Follow-up on “How random can you be?”

I have collected thousands of data points (percentages of correct guesses) via Google Analytics. As expected, most visitors didn’t play past 100-200 key presses, and only the most dedicated players reached 1000 key presses.

# of inputs mean, % # of points
100 57.6 31,425
200 60.0 22,148
300 61.0 14,221
500 60.2 8,600
1000 57.6 3,792

The model appears to be most accurate (60-61%) at 200-500 key presses.
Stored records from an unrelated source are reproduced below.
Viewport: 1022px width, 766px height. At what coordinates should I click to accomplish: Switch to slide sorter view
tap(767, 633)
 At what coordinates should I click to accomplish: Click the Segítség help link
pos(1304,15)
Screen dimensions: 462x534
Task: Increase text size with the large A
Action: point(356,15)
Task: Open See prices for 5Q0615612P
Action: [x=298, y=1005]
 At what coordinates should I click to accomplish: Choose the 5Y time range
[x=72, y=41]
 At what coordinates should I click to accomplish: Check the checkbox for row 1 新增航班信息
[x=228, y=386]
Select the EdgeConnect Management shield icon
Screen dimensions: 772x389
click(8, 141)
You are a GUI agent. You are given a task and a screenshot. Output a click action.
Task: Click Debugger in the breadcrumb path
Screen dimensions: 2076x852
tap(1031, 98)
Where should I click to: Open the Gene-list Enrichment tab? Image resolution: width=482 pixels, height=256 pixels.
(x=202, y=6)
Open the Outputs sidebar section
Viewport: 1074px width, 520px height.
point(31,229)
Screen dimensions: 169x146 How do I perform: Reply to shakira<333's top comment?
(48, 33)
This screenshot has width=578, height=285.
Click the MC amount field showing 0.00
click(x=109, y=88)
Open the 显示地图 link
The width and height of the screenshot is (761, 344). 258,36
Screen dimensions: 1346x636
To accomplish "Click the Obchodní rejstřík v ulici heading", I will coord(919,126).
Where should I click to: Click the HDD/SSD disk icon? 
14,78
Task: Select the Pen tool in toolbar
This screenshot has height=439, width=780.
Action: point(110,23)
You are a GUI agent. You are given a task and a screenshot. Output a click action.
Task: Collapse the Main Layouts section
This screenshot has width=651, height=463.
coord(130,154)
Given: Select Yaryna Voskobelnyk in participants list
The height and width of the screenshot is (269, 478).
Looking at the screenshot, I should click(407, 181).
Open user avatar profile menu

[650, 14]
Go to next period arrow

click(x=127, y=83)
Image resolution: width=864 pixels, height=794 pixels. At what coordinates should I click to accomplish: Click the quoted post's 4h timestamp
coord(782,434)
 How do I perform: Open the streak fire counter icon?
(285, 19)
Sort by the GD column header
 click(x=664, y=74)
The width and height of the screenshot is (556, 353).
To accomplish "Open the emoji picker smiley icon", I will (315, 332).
It’s accuracy is noticeably lower at 100 key presses, which makes sense since it has to collect statistics on the frequency of 2^6=64 different patterns to make meaningful predictions. Curiously, the model accuracy also suffered at 1,000 key presses. My guess is those who played that long resorted to the help of the pseudo-random number generator.

Let’s compare the actual distributions of correct guesses with those expected for random inputs. Please note the actual data includes cases where visitors probed the algorithm with De Bruijn sequences and computer-generated pseudo-random numbers or fed it predictable patterns deliberately.

Avatar

The following cumulative plots show that only a small percentage of players have less than 50% of their key inputs predicted correctly.

Avatar

I used a predictor based on 6-grams (base length n = 5) becaused it seemed to give better results than shorter grams. However, as noted in the original post, I hadn’t been able to test other models thoroughly myself, so I decided to collect actual player inputs and use them to determine the effect of gram base length on model accuracy. Once again I used Google Analytics for data collection. Left was encoded as “0”, and right was encoded as “1”. Every group of 6 bits was converted into a byte which was incremented by 48 to produce a printable ascii character. At 180 iterations all characters were joined into a string (e.g., “EA?P2YAU87JZZX0<8GnZXN=FT5oe:5”) which was then passed to Google Analytics as an event. Since only actual player inputs were collected (i.e. no pseudo-random numbers), some strings ended up having fewer than 30 characters.

I noticed that many sequences contained repeated characters (for example, “e9EEZOEECoEEEEEEEEEEEjQB[B]:”). These characters represent easily predictable repetitions of 00, 01, 10, and 11. I searched and removed all instances of more than 9 of such repetitions in a row, and removed all sequences that ended up being shorter than 144 inputs. Thus I ended up with two sequence datasets: one containing everything that was collected, and the other one combed to keep only the less obvious patterns. I ran both datasets through models with various gram base lengths, and got the following results:

Avatar
Avatar
Avatar
Avatar

Surprisingly, the best performance was achieved with base length = 3. However, it’s important to keep in mind that this benchmark was obtained in a synthetic test where the virtual player didn’t get any feedback until the game was over. Real players try to outsmart the bot by keeping track of their inputs. 4-grams produce only 16 different patterns which aren’t difficult to remember. So after all 6-gram based prediction might work just as well (or even better) than shorter gram bases.